Lunes 24 de Octubre de 2022
Un partido loco para una despedida acorde a esta vida intrascendente de Central. Despedida que muchos recibieron con los brazos abiertos, para que al fin llegue el momento de la reflexión, de las conclusiones y del armado del futuro, que inexorablemente deberá ser mejor que lo que se vio del canalla en estas 27 fechas que resultaron sencillamente para el olvido. Con una liviandad tal que puso sobre la mesa la mediocridad con la que transitó el canalla este semestre, que será fácilmente olvidable. Y para que la despedida no fuera a contramano de todo lo hecho, nada mejor que un partido en el que las ganas siempre estuvieron, pero en el que el fútbol volvió a pegarse el faltazo. Lo único rescatable para Central fue haberse repuesto del gol tempranero (al minuto) de Pierotti, pero no más que eso. Un justo 1 a 1 ante Colón por lo que hicieron ambos, pero un empate que, como todo lo anterior, dejó sabor a poco.
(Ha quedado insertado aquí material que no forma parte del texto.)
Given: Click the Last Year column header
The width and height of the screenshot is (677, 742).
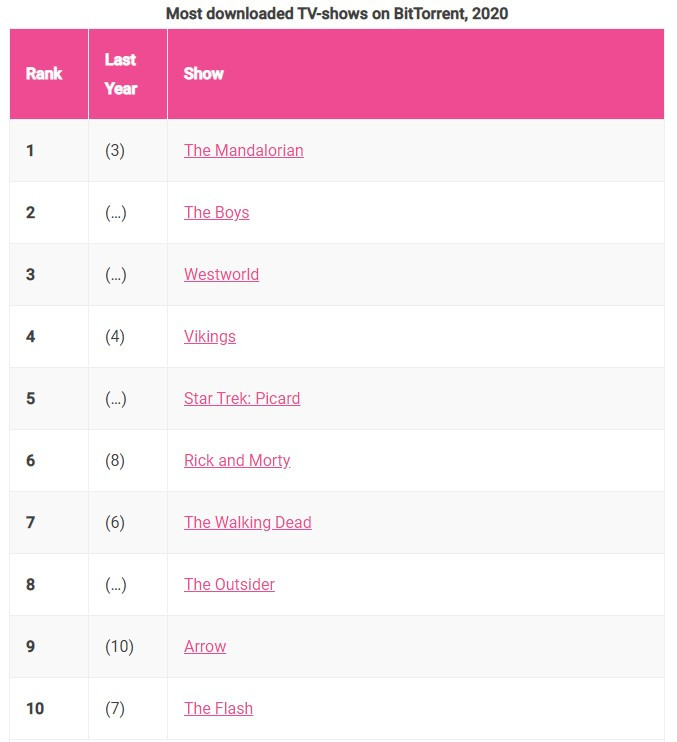Looking at the screenshot, I should coord(121,74).
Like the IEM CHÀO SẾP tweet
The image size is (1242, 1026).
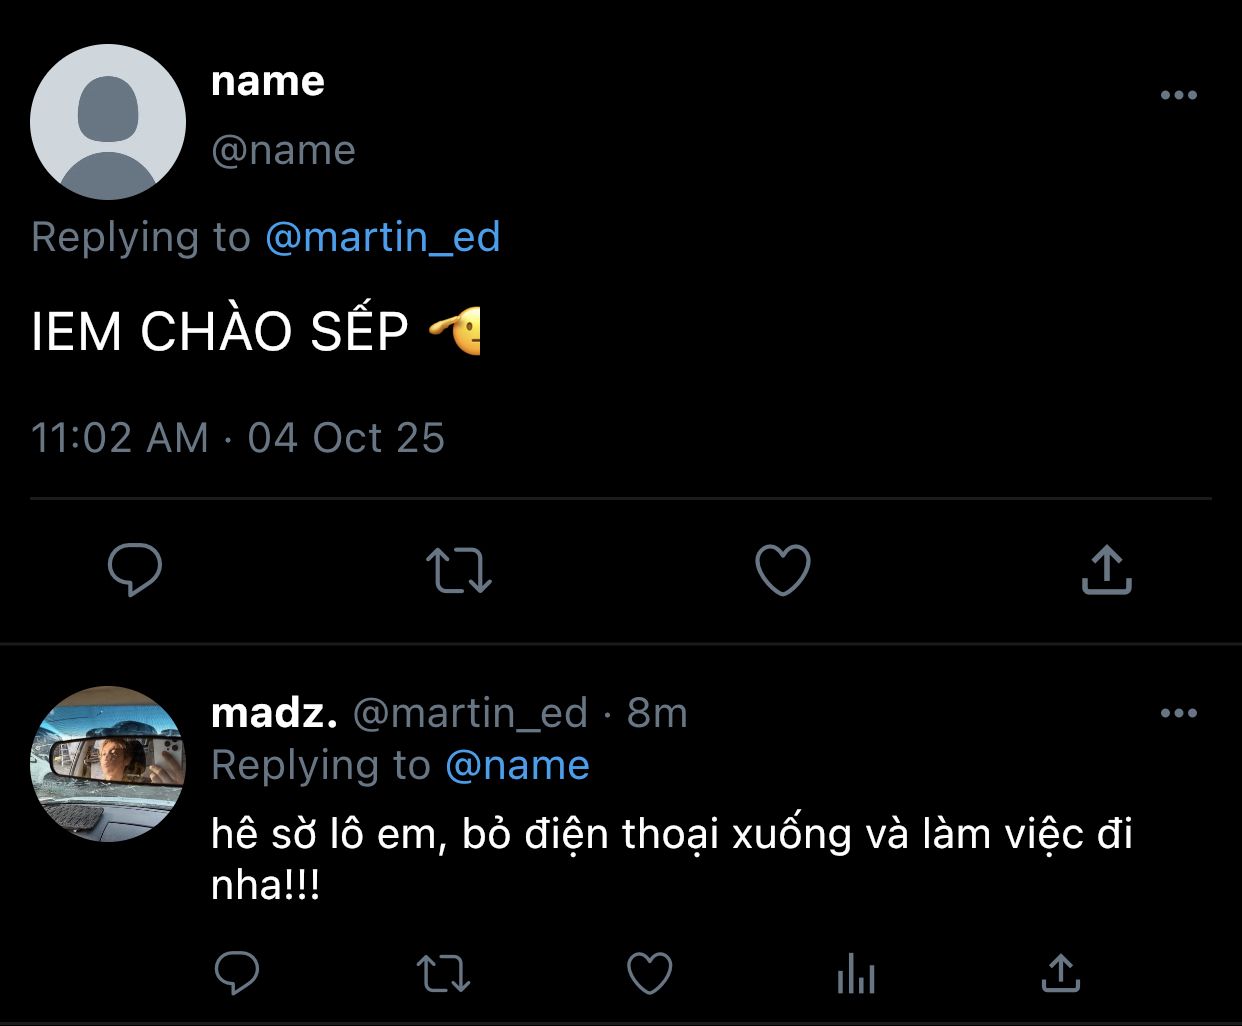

El desconcierto, el apuro y la locura con la que arrancó Central el partido fue un pelotazo en contra. Es cierto, cuando recién se estaba acomodando Colón le pegó un golpazo, con esa aparición de Pierotti en el segundo palo para empujarla. Así, el partido que Tevez pensó en la previa ya no tenía razón de ser. Pero el mayor pecado fue jugarlo de ahí en más a un ritmo frenético. Porque fue ir, ir e ir como sea, casi siempre sin claridad. El arma principal era Blanco, con un trajinar incansable y casi siempre buenas resoluciones, pero el resto no acompañaba. Y de generación casi nada. Así empezó un golpe por golpe en el que Central llevaba algo de peligro, pero se exponía demasiado en cada contra, cuando la pelota iba larga para Wanchope Abila.
Martínez lo tuvo de cabeza y Goltz salvó sobre la línea, Infantino le erró el cabezazo tras el centro de Blanco, a Buonanotte lo cerró justo Perlaza en la medialuna. Una detrás de otra, pero sin la claridad que mostraba Colón con muchísima más simpleza. Porque todo pasaba por jugar a espaldas de los volantes canallas para que alguno (Pierrotti, el Pulga o Bernardi) metiera el bochazo allá lejos, donde Báez sufría más de la cuenta. Y Abila lo tuvo un par de veces, pero su lentitud le jugó en contra.
Mientras, Central siguió con su locura de siempre, yendo para adelante, pero sin la capacidad de leer el juego. Por eso Buonanotte perdió más de lo que ganó contra Perlaza, por eso Malcorra e Infantino se sumieron en la intrascendencia y Veliz siguió siendo un faro que atraía poco.
Así como Central se expuso al cachetazo en el amanecer del partido supo golpear en el inicio del complemento. Es que para que no entrara en pánico fue clave ese bombazo que Martínez metió en el ángulo superior izquierdo tras el pase filtrado de Buonanotte. A esa altura Tevez ya había metido mano en el esquema, con el ingreso del paraguayo Ramírez, pero desde la propuesta poco cambió. Porque cuando parecía que el canalla podía llevarse por delante a Colón, las falencias en cada pelotazo largo que siguió mostrando lo mantuvieron en una situación de alerta permanente.
Así, el partido siguió siendo de golpe por golpe, pero dentro de ese formato con un Colón más concentrado. Wanchope Abila lo tuvo primero con una media chilena y enseguida tras un error de Ortiz.
De a poco se fue conectando Buonanotte en el partido y él se enredó en un par de jugadas en las que Central pudo también marcar la diferencia. En una (lo asistió Veliz) se demoró y en otra le pegó al arco pero Chicco se la tapó con el pie izquierdo.
Y así se fue consumiendo el partido, con un Central que iba enceguecido, pero que también se equivocaba (por un error de Báez casi es derrota), de cara a un final de partido y de torneo demasiados chiquitos.